JVM OOM & JAVA Finalizer-raised OOM & Thread.stop__oom

Source: Internet
Author: User
Tags throwable groovy script
background

This article is absolutely dry.
One day found that the customer environment has been oom occurred, but also a step-like memory growth. More depressing.
Abstract

This article will describe the following several things:
1. How should oom be analyzed in Java?
2. Why does JAVA finalizer cause oom?
3. Why not use the thread.stop Java oom What should be analyzed

Most of the time Java is doing well enough. But there is still a possibility that outofmemoryerror (OOM) will occur. So how do we analyze a oom error? get a memory dump Mode 1: Automatic Dump

When oom occurs, Java can automatically try (best effort) to generate a heap dump. You just need to add the following parameter to the startup parameter:

-xx:+heapdumponoutofmemoryerror

The files generated in this way are in the Java working directory, named Java_pidxxx.hprof mode 2: Manual dumps

Sometimes you can already find that a Java process takes up a lot of memory. It's time to manually export a heap of memory.
Use Jmap. Jmap is a JDK's own tool, under Jdk/bin,

Jmap-dump:format=b,file=heap.bin <pid>   
jmap-f-dump:format=b,file=heap.bin <pid>  forced export

It is important to use the Jmap tool that is the same as the one you run the jre** version for compatibility reasons. Using tool analysis

Common memory analysis tools are Eclipse's memory analyzer and JVISUALVM. Eclispe Memory Analyzer/mat

This is a Visual memory analysis tool launched by Eclipse.

Many of the components in it are easy to use:
1. Histogram lists how many instance each class has
2. Leak suspects lists the areas where the tool feels that there may be memory leaks.

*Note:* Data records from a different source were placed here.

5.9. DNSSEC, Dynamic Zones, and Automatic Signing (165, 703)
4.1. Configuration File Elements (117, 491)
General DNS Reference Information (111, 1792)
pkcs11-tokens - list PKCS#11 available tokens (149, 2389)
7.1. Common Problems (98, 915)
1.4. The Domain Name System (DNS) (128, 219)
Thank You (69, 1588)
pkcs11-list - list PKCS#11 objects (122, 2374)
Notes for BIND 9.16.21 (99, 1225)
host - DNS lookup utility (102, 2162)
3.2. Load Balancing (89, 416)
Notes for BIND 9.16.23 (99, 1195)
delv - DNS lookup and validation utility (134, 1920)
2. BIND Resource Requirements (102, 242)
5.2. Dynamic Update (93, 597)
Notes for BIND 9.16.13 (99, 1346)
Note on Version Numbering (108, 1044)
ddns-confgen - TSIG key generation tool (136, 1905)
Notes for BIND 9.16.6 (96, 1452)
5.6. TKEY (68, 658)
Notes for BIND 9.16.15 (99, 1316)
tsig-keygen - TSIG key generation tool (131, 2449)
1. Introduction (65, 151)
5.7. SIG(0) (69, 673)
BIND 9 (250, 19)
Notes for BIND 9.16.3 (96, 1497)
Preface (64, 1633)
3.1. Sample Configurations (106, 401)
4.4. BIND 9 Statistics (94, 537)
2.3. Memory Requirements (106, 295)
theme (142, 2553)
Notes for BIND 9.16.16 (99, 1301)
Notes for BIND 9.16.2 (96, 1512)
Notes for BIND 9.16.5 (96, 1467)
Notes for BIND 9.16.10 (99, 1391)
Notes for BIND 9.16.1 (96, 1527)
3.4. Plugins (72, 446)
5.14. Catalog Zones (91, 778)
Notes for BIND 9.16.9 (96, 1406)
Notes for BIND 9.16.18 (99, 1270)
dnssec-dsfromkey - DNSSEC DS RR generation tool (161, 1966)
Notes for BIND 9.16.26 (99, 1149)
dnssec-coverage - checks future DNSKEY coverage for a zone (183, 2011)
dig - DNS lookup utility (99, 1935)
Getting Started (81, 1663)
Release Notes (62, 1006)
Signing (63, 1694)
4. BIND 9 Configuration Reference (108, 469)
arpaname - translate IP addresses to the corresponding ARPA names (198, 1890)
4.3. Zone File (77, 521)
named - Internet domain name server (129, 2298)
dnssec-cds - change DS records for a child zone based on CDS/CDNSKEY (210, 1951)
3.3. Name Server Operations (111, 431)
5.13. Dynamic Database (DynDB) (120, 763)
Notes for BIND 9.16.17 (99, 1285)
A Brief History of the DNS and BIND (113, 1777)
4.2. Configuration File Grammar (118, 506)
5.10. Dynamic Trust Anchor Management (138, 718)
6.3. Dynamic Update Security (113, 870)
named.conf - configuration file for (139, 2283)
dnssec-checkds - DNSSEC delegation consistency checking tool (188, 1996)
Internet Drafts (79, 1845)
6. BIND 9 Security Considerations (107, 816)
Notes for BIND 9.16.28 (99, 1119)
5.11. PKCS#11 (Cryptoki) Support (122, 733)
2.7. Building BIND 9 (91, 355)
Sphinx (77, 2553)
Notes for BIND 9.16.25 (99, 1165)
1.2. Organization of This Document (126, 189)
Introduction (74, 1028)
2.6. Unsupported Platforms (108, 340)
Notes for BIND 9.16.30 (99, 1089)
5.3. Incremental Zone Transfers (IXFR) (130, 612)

For example, the following image of the leak suspects page:

As can be seen from the figure above, the finalizer thread consumes 860M of RAM, about 93% of the space.

If these standard pages don't allow you to get what you care about, you can use the OQL console. is the 4th icon in the upper-left corner of the above figure.
With OQL we can do a lot of things, such as listing which objects the finalizer object refers to:
List URLs for all urlconnection:

SELECT f.referent.url.tostring () from Java.lang.ref.Finalizer F WHERE f.referent.tostring (). StartsWith (" Sun.net.www.protocol.https.HttpsURLConnectionImpl ")

Mat's OQL reference address: http://help.eclipse.org/neon/index.jsp?topic=/org.eclipse.mat.ui.help/welcome.html More powerful JVISUALVM.

The JDK's own JVISUALVM can also analyze heap dumps.

It provides more powerful analytical capabilities than mat.
Mat is not capable of doing operations like SQL GroupBy filter, top, and so on. Or a more complex query. But in JVISUALVM we can implement very complex queries:
For example, the following query can be implemented: I want to see what the top 10 instance classes are in the objects referenced by finalizer:

var counts = {}; var alreadyreturned = {}, Top (filter sort (map (heap.ob Jects ("Java.lang.ref.Finalizer"), function (Fobject) {var className = classof (fobject
                    . referent) if (!counts[classname]) {Counts[classname] = 1;
                    else {Counts[classname] = Counts[classname] + 1;
                return {string:classname, count:counts[classname]}; }), ' Rhs.count-lhs.count '), function (Countobject) {if (!alreadyreturned[countobject.stri
                NG]) {alreadyreturned[countobject.string] = true;
            return true;
            else {return false; }), "Rhs.count > Lhs.count"; 

The general explanation:
Heap.objects ("Java.lang.ref.Finalizer") specifies all the instance of this class on the heap;
In the map, each record is mapped to an object with 2 attributes: {string:classname, Count[classname]}, a property string representing the class name, and a property count representing the number of its instance;
In the Sort function RHS represents the element to the right, and the LHS represents the element on the left.
Sample output (not in front of the heap, but not on the viewing)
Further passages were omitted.